◆ Excerpted text

But I’m ignoring all of them and am instead writing a Top Tips. This Top Tips is being written at the cost of more important task. Quite a few actually.

Okay, I’ll admit it then, I’m procrastinating.

And it’s the actual thought of me procrastinating that means I’m going to write about it. 

 

Right Here Right Now

When I sit down at the keyboard I’ve normally got an idea of what I’ll be writing. I’ve got a central theme and a few thoughts on how I can link them together. 

Right now though I’m writing blind - just to get it out of my head. All I know right now is it’s got to be about procrastination because that’s what’s eating me up. So I might go off piste.

Procrastination doesn’t mean I’ve not being doing stuff. It just means I’m not doing the most important stuff. It’s a failure of prioritisation. And here’s me delivering expertise on Time Management. Ironic right?

Well, mostly but not completely. Procrastination is usually seen as a Time Management issue, and true it does seem to fit very well in there. But it’s often a more complicated picture than simply prioritising, pulling your finger out or setting off ten minutes earlier.

 

Kiss Me Kiss Me Kiss Me

Whenever there’s a behaviour that is universal in every society, like greeting a new person or employing onomatopoeic words, it’s thought that there must be some sort of evolutionary benefit to doing it. 

For example having a recognised ritual to greet someone new gives us a chance to sniff the newbie. No really. That’s what the researchers say it is for. Honestly. 

You can see how that would work with the continental air kiss on both cheeks. Ditto with the Inuit ‘kunik’ or the Maori ritual of pressing foreheads. They all offer a good sniffing opportunity. We’re just one level above dogs sniffing each other’s rear ends.

 

Shake It Off

But now you’re thinking, “Not me, thanks. I’m not a weirdo. I just shake hands.”

Yeah, well, definitely is you as well. Thousands of observational hours studying handshakes shows this is what the practice is for. 

Apparently, when we shake hands we subconsciously have a surreptitious sniff shortly afterwards. Never noticed this happen myself but I’ll run with it. I heard it on Radio Four so it must be true.

Not got a clue why all societies use onomatopoeia mind you, or what the benefit would be, but I’m buzzing to know this is the case.

So because so many people procrastinate - at least in some areas of their lives - it’s thought that there must be an evolutionary benefit going on. So what could it be?

◆ Given data
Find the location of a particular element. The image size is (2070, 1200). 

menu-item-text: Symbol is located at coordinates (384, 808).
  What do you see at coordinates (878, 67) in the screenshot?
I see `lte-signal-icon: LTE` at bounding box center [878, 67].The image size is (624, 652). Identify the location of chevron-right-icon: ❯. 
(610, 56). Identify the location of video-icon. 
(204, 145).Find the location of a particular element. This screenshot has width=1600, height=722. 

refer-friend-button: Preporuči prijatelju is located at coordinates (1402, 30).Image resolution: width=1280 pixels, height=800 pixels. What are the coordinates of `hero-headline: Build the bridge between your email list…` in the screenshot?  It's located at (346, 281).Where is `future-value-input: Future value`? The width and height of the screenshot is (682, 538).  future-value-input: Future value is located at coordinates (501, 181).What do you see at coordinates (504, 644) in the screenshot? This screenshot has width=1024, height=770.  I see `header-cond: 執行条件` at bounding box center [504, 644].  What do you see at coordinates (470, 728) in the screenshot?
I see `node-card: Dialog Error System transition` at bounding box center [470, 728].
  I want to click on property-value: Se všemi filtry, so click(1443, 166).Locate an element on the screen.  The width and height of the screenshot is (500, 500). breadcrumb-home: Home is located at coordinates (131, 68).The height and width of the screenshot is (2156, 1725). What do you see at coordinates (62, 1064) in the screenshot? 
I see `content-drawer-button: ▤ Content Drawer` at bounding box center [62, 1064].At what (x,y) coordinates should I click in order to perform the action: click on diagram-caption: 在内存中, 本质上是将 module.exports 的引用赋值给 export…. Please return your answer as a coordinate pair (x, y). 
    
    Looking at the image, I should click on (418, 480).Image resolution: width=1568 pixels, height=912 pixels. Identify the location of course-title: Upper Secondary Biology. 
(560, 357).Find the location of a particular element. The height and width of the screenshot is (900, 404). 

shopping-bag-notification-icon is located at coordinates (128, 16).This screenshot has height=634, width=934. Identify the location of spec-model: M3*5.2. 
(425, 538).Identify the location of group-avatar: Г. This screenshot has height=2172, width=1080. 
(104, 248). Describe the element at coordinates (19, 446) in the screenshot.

◆ Required tasks
A) Answer these questions from the procrastination text:
(i) What does the writer call procrastination a failure of?
(ii) Besides the continental air kiss, which two greeting rituals are named as offering a good sniffing opportunity?
(iii) Where did the writer hear about the sniff that follows a handshake?
B) Write out the passage of the procrastination text that begins at the words "For example having" and stops after "other’s rear ends.".
C) Extend the procrastination text, picking up after its final sentence.

◆ Expected outputs
A)
(i) Prioritisation.
(ii) The Inuit 'kunik' and the Maori ritual of pressing foreheads.
(iii) On Radio Four.

B)
For example having a recognised ritual to greet someone new gives us a chance to sniff the newbie. No really. That’s what the researchers say it is for. Honestly. 

You can see how that would work with the continental air kiss on both cheeks. Ditto with the Inuit ‘kunik’ or the Maori ritual of pressing foreheads. They all offer a good sniffing opportunity. We’re just one level above dogs sniffing each other’s rear ends.

C)
 

From One Day To The Next

Well, for most of history life has been nasty, brutish and short. It’s not been so much about living your best life - more about getting from Monday to Tuesday in one piece. 

Food, safety and warmth were not guaranteed so people didn’t focus on what was happening next week, month or year. They just did what worked today and hung on tightly. Sales figures for month to view diaries were terrible back then.

These days, however, life is much less nasty, much less brutish and in comparison really very long. The cost of living crisis could well reverse that but in general terms our lives can stand a spot of future planning. You can enter events into your Google calendar for next year and fully expect to reach them.

 

It’s A Genuine Problem

So here’s where the first spot of procrastination trouble begins. All those years being in the moment have conditioned us to to focus on the present. We’re so used to working in the now that it’s difficult to prepare properly for the future. It’s a genuine challenge to fight against our ingrained routine of just doing what we like in the moment. 

This challenge is emphasised even more so when you factor in our intellectual struggles between future benefits versus current pleasures. You might have to stop doing something fun right now and actually do something distinctly unpleasant instead, in order to benefit at a later unspecified date. 

- Not eating that cream cake and instead crunching on celery so that sometime in the future you can enjoy wearing those slim figure-hugging trousers.

- Not lounging on the sofa and instead sweating through repeated crunches so that sometime in the future you can show off your washboard stomach.

(Good grief. The first two examples that leapt into my head are both about having a slimmer waist. I wonder where my focus is right now :)

Choosing future over right now can be really hard because right now is here right now. Every cell in your body has learned through millennia of evolution to always focus on right now. We can see and feel the present but we can’t feel the future and it’s not always possible to imagine the future. And there’s no guarantee the future date might ever happen!

 

Be Here Now

There’s more. As well as all that, it’s actually a physical evolutionary battle between two parts of your brain.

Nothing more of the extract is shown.